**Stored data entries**
┄┄┄┄┄┄
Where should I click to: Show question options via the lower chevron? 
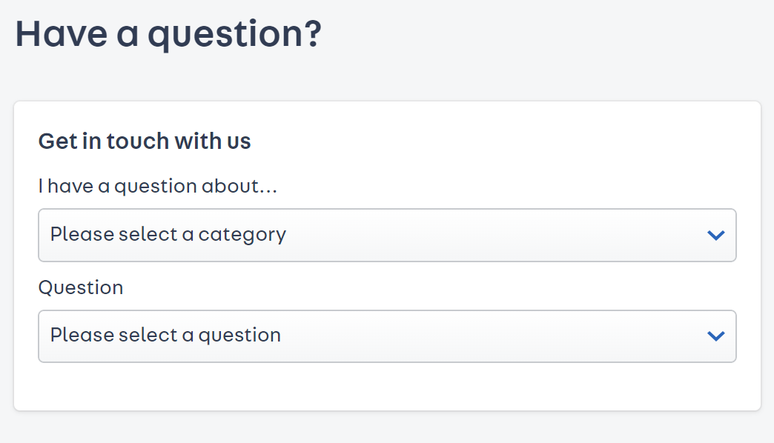715,336
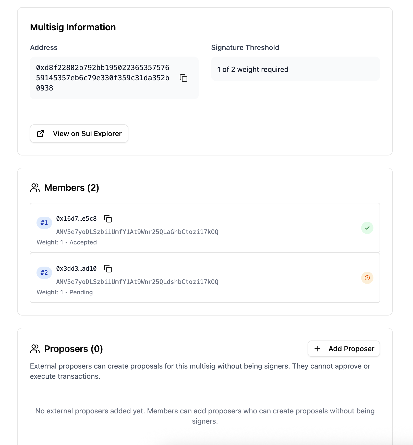
Task: Click member #2 public key ending LdshbCtozi17kOQ
Action: click(x=137, y=282)
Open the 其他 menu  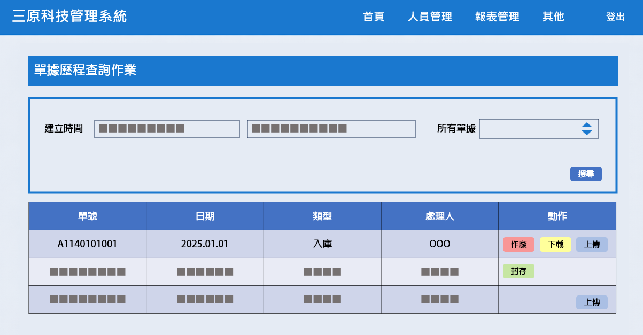pos(553,17)
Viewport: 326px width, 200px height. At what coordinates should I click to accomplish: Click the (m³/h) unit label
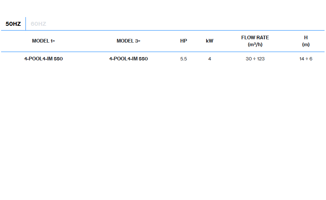pyautogui.click(x=255, y=44)
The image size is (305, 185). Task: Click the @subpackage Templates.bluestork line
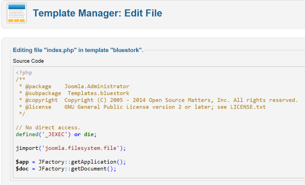pos(74,93)
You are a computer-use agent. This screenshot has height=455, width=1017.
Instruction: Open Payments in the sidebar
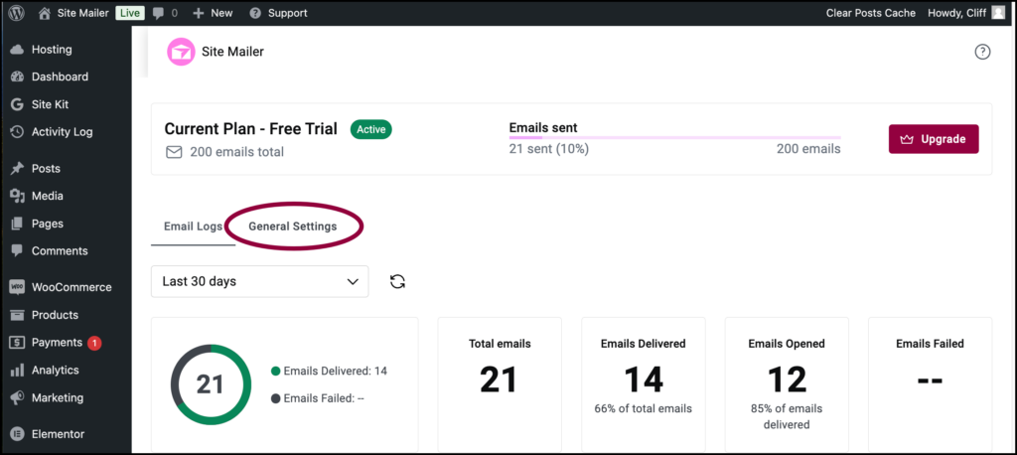[x=57, y=343]
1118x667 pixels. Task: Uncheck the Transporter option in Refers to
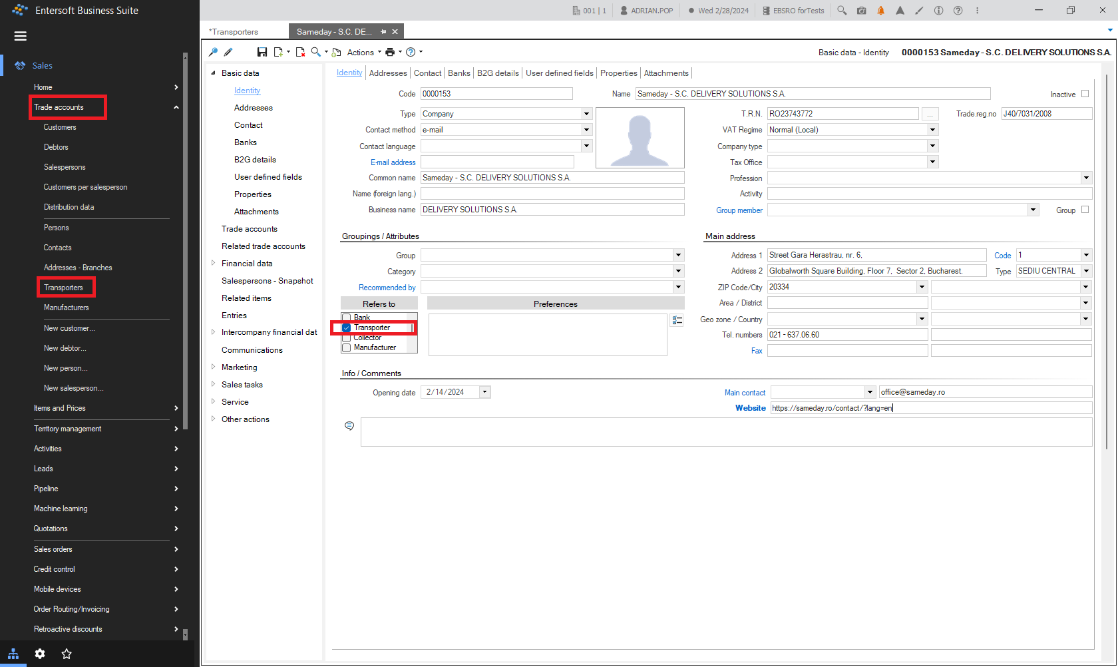click(x=347, y=328)
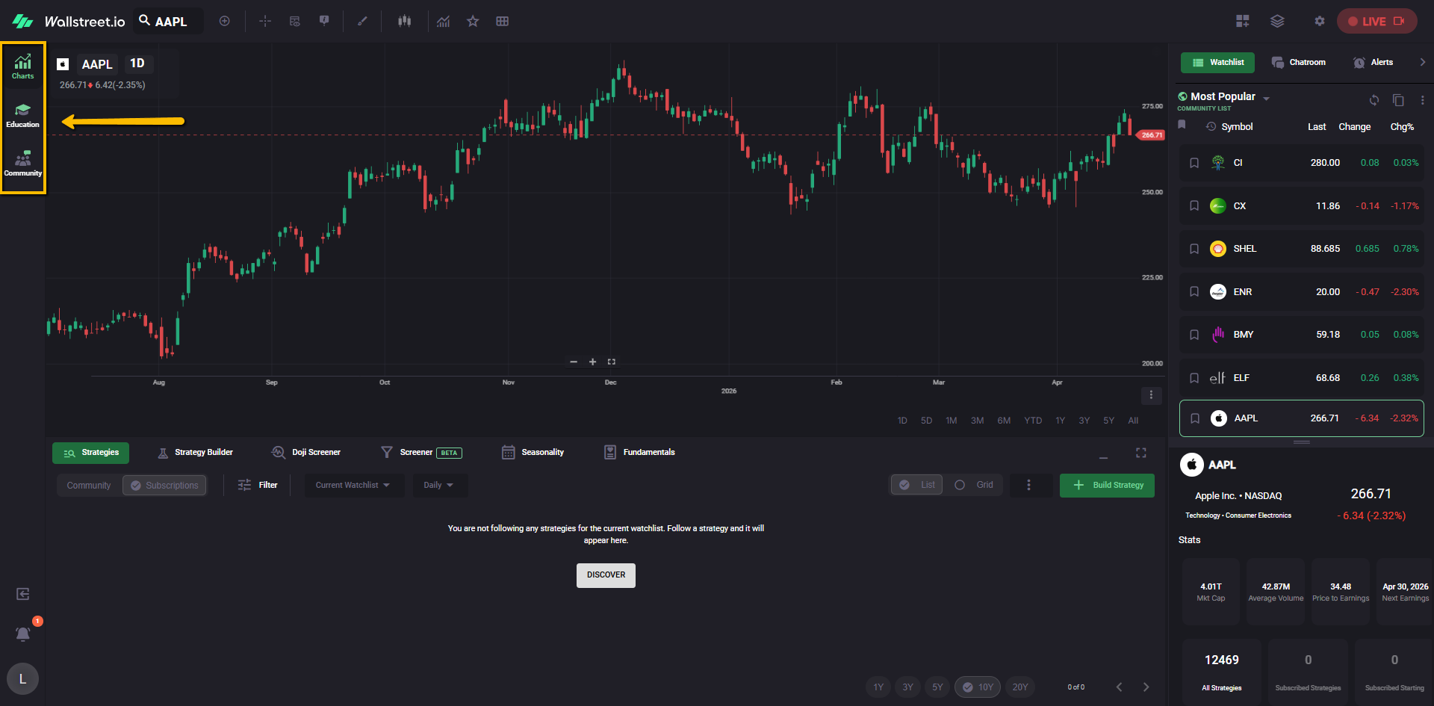Refresh the Most Popular watchlist
1434x706 pixels.
pyautogui.click(x=1374, y=100)
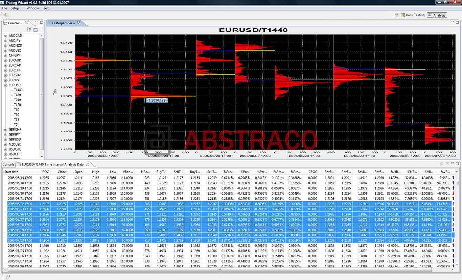Maximize the Histogram view panel
Viewport: 462px width, 280px height.
(457, 23)
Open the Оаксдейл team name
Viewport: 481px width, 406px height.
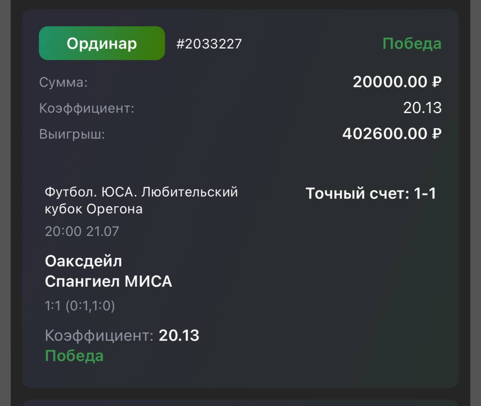pos(83,261)
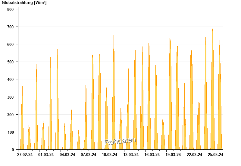Click the 100 y-axis value
The width and height of the screenshot is (241, 166).
point(11,132)
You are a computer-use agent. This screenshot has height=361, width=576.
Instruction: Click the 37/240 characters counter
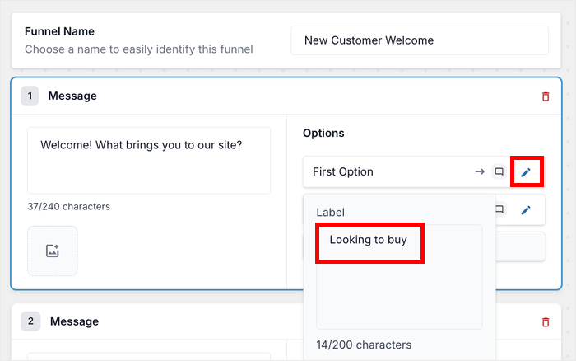click(x=68, y=206)
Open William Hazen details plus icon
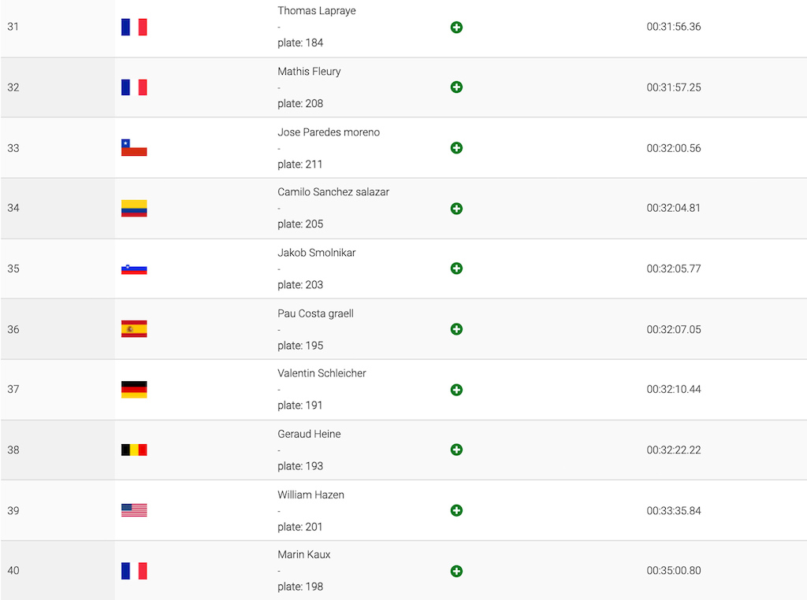This screenshot has width=807, height=600. pos(456,510)
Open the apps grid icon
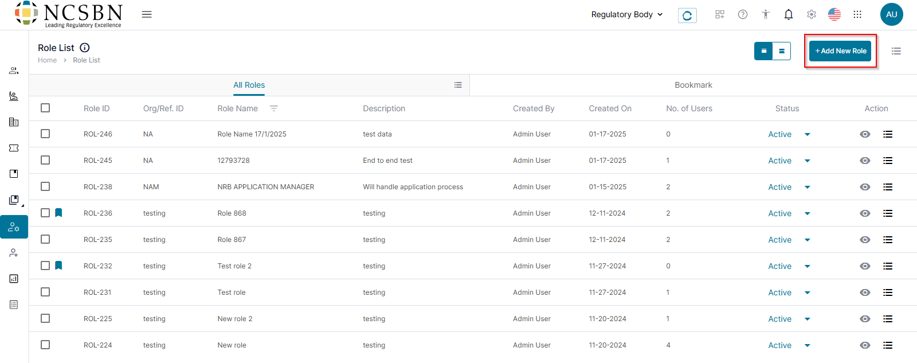The width and height of the screenshot is (917, 363). [857, 14]
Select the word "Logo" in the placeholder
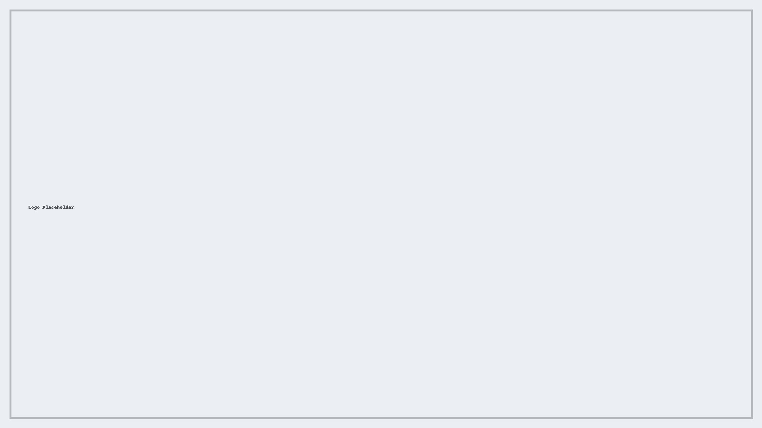Viewport: 762px width, 428px height. [x=34, y=207]
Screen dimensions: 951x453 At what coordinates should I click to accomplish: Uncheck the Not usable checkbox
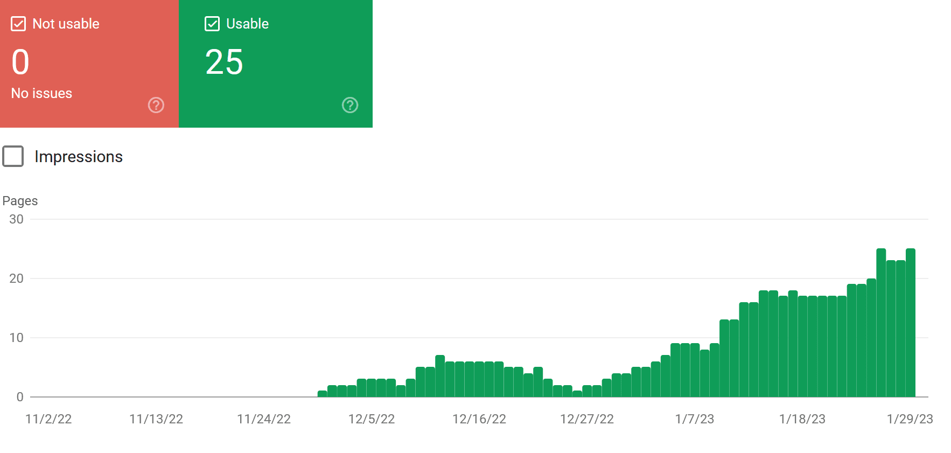coord(18,24)
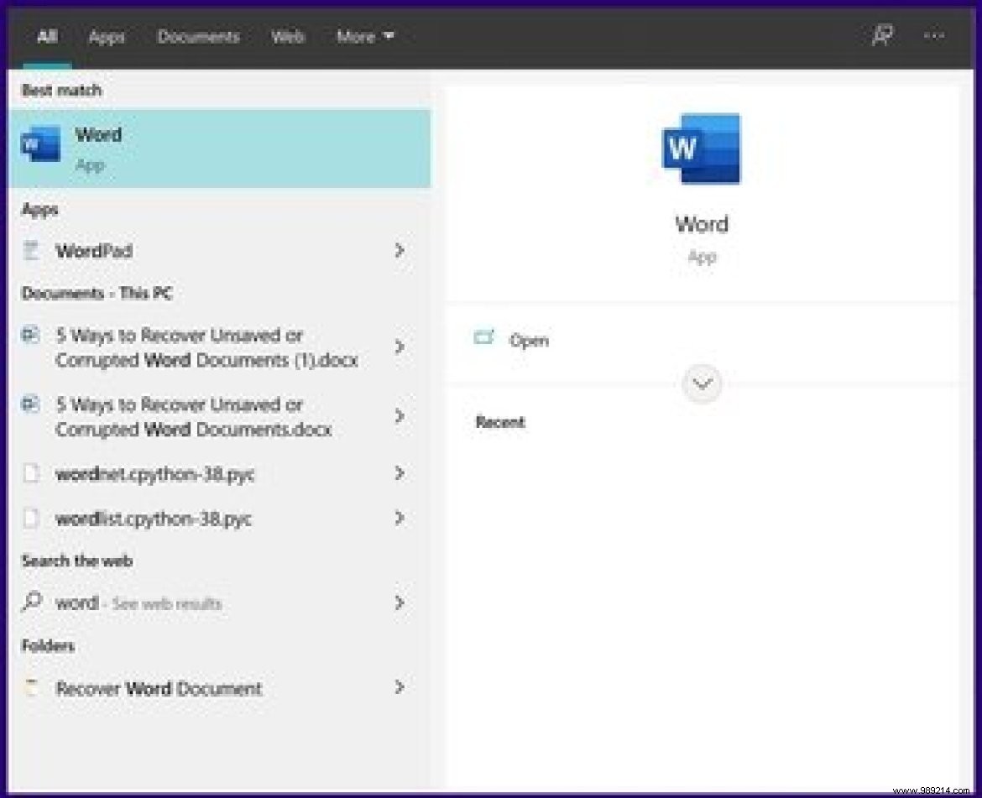Click the Open icon for Word
Viewport: 982px width, 798px height.
484,337
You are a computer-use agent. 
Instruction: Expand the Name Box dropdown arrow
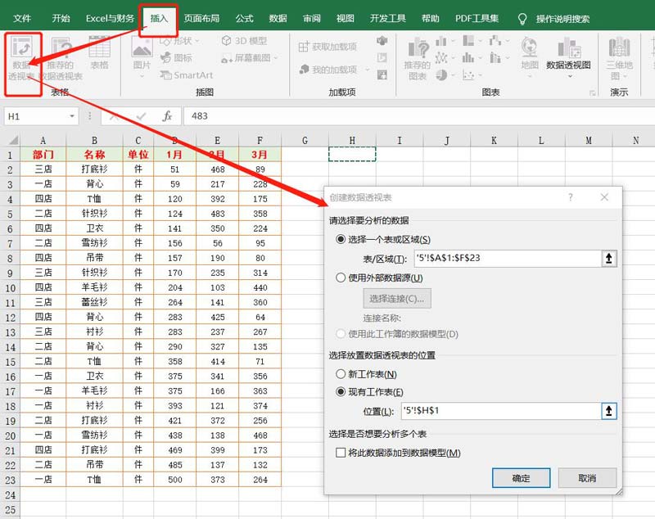(x=72, y=116)
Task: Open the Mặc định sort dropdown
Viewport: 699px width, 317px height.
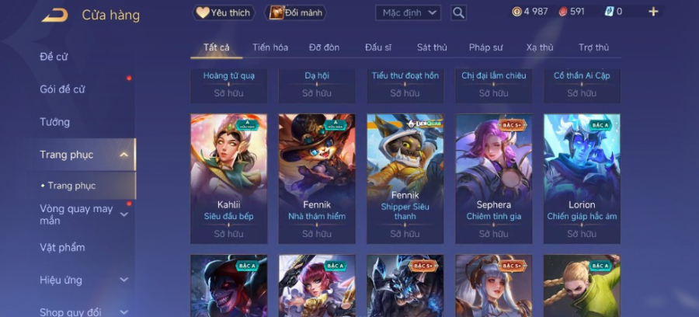Action: 408,13
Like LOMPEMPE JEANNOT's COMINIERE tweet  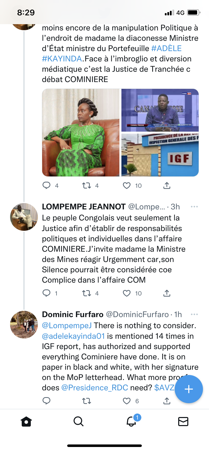tap(127, 293)
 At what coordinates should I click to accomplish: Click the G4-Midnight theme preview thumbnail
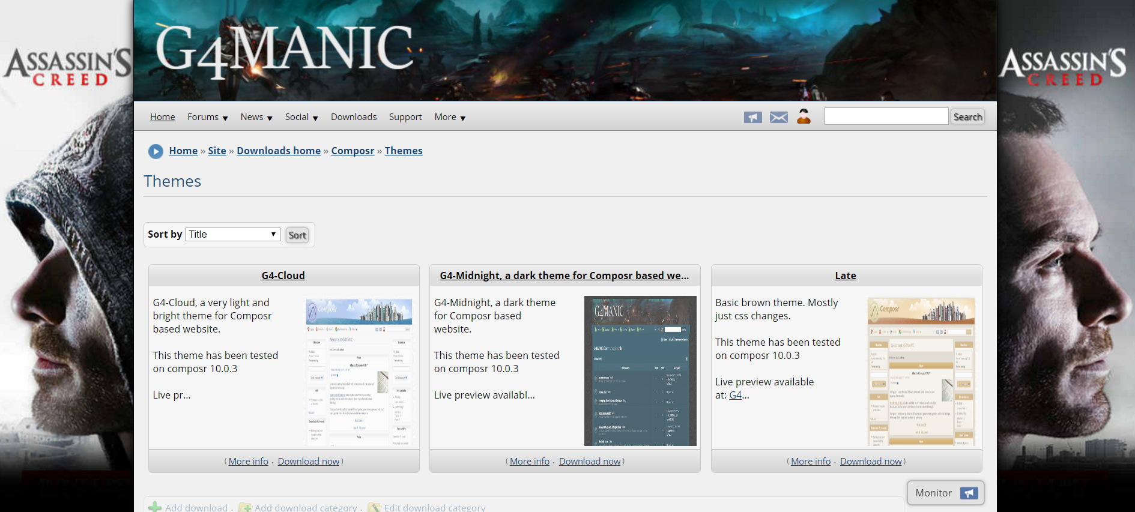tap(640, 371)
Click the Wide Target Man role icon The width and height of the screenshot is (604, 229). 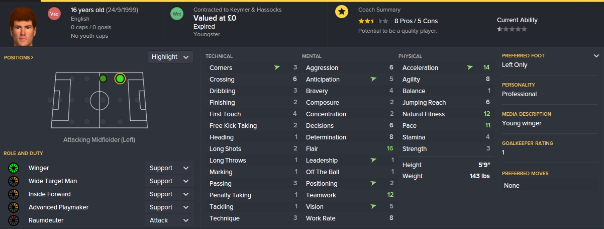tap(14, 181)

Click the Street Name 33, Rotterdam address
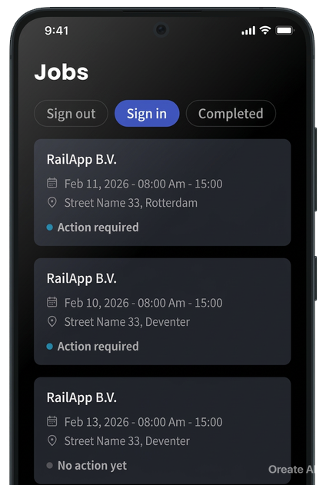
┄┄┄┄┄┄
Look through the lines above and collect those with the word "computer".

**YOUR SOLUTION**
You are a computer-use agent. This screenshot has height=455, width=1017.
You are a computer-use agent. This screenshot has height=361, width=576.
You are a computer-use agent. 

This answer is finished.